Setting alarms on my phone to remind me about certain times of day is also useful. I find that time can get away from me some days and routine is really important. It’s not something that you can control all of the while, because things happen and day to day activities are different. But overall I do my best to maintain the big things like mealtimes, bath times and bedtimes. Although toddlers tend to have their own agendas some days don’t they!

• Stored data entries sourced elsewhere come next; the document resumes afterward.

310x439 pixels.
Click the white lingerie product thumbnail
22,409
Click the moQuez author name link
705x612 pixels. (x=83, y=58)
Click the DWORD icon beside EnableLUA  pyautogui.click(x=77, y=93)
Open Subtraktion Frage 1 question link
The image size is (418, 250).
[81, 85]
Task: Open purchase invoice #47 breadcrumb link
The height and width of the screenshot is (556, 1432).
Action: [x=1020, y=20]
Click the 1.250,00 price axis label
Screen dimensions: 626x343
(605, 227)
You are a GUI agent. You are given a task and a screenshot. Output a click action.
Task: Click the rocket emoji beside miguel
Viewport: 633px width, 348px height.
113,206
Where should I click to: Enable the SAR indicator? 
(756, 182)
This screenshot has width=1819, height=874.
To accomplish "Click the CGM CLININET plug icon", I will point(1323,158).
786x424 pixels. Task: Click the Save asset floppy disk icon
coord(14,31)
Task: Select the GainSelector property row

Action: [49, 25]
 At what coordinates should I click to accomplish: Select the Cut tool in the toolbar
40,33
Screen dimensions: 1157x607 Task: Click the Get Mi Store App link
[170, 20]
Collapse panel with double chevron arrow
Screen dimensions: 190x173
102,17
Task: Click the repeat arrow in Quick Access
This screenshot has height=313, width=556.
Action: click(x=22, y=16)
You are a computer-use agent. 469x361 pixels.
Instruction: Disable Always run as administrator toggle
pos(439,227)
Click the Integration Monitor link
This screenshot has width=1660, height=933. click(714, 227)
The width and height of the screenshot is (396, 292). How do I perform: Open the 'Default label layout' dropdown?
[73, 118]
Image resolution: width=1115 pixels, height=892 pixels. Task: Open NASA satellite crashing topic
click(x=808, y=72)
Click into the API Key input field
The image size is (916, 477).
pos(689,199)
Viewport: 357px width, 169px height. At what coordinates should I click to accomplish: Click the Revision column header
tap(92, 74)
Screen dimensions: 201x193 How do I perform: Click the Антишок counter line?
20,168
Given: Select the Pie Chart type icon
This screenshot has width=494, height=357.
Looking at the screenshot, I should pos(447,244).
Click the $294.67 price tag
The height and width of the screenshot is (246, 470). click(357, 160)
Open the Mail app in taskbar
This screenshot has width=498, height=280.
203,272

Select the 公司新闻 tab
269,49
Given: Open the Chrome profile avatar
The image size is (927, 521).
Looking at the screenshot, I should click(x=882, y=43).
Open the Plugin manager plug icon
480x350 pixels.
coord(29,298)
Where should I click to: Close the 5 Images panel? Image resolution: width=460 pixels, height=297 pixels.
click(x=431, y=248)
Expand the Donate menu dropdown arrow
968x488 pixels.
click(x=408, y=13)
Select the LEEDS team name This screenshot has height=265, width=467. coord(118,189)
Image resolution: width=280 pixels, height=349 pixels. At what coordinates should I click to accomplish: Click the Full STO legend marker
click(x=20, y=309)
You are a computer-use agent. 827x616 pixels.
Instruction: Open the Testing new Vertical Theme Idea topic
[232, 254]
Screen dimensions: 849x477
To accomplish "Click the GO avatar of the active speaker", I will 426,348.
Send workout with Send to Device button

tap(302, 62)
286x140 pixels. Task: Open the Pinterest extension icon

Another way that I cope with things is by encouraging my son to help me with chores when he takes an interest. Toddlers seem to either want to be with you whatever you’re doing, or they want nothing to do with what you’re showing them. So when my son does take an interest I do get him to help. This is usually with things like moving wet washing from the machine to the basket, and then to either outside with pegs or into the tumble drier. Not only does it take some strain off me by having him assist me, but he also enjoys helping and then I give him lots of praise when the job is completed. I always attempt the ‘learn as you go’ technique as I like to call it too. Reminding him about the differences in Colours, Textures and Objects as we do the chores is a great way of combining learning with play.

The final thing I will talk about is the part where most of us just hate doing, which is the ‘it’s okay to ask for help’ part. I’m lucky that I have moved back to where I grew up and I am close to my parents (both of whom are divorced and live with partners). It’s good that as a single parent I have been able to bubble with their households, so that if I ever needed their help they could come to my aid. Don’t be afraid to hold your hand up and tell a loved one that you’re struggling, because we are all human and none of us are perfect. Raising children is hard no matter who you are, but knowing that you have support around you when you need it can really take some of the pressure off of you.

If you are going through a difficult time please reach out to loved ones, friends, family members or even your doctor for advice.